[Entries shown Boundary: Start]

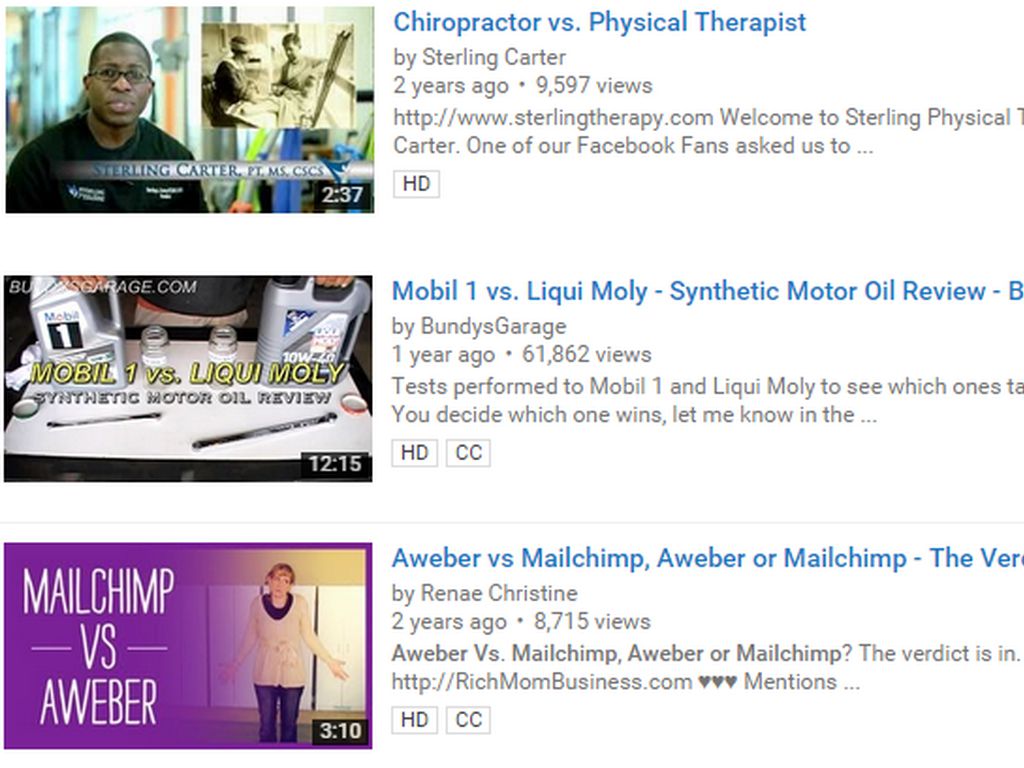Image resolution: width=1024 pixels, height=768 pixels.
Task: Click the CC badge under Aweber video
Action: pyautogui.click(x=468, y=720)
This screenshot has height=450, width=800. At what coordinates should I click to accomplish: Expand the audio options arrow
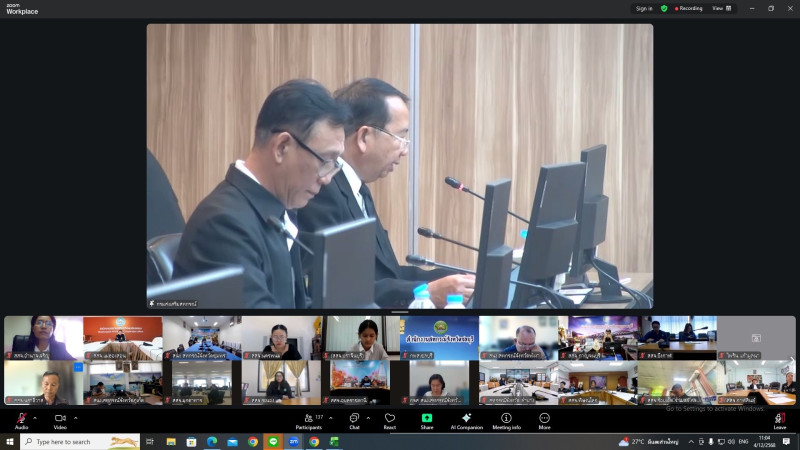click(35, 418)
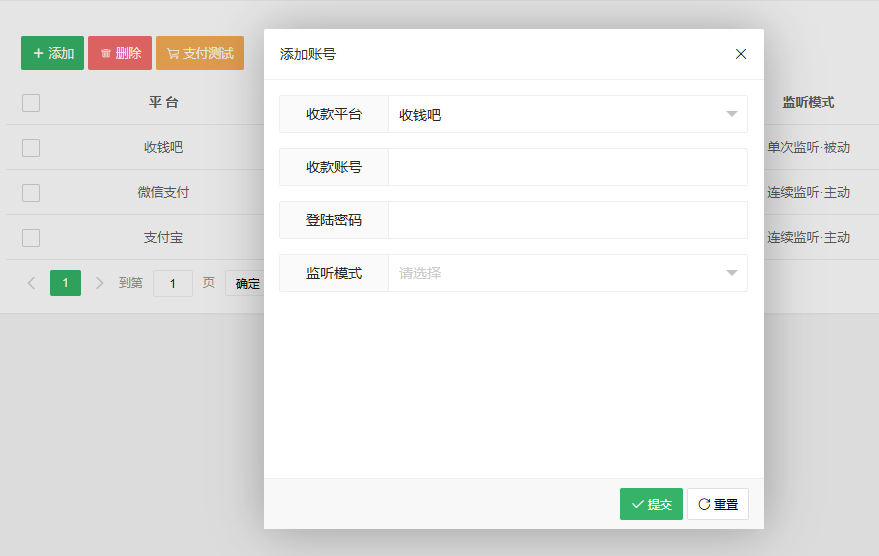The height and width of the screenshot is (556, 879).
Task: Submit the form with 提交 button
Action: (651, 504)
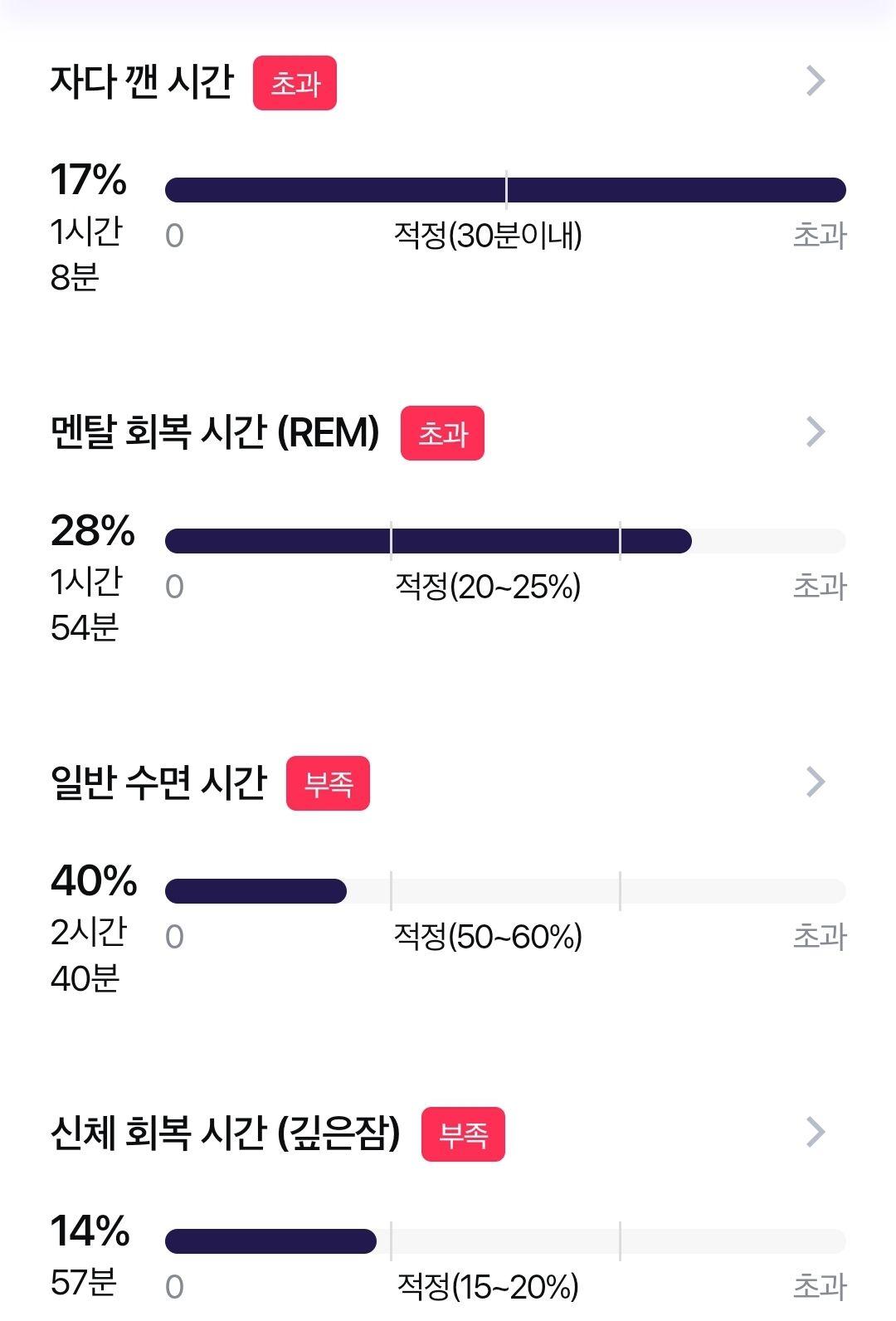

[Entries shown Boundary: End]

• What this task involves:
Look above for the line containing "This screenshot has"; output that line and all lines after it through the last one exactly, without the pictures.

• Response box:
This screenshot has height=450, width=800. At what coordinates should I click to accomplish: Expand the audio options arrow
click(35, 418)
The height and width of the screenshot is (556, 879).
Task: Submit the form with 提交 button
Action: (651, 504)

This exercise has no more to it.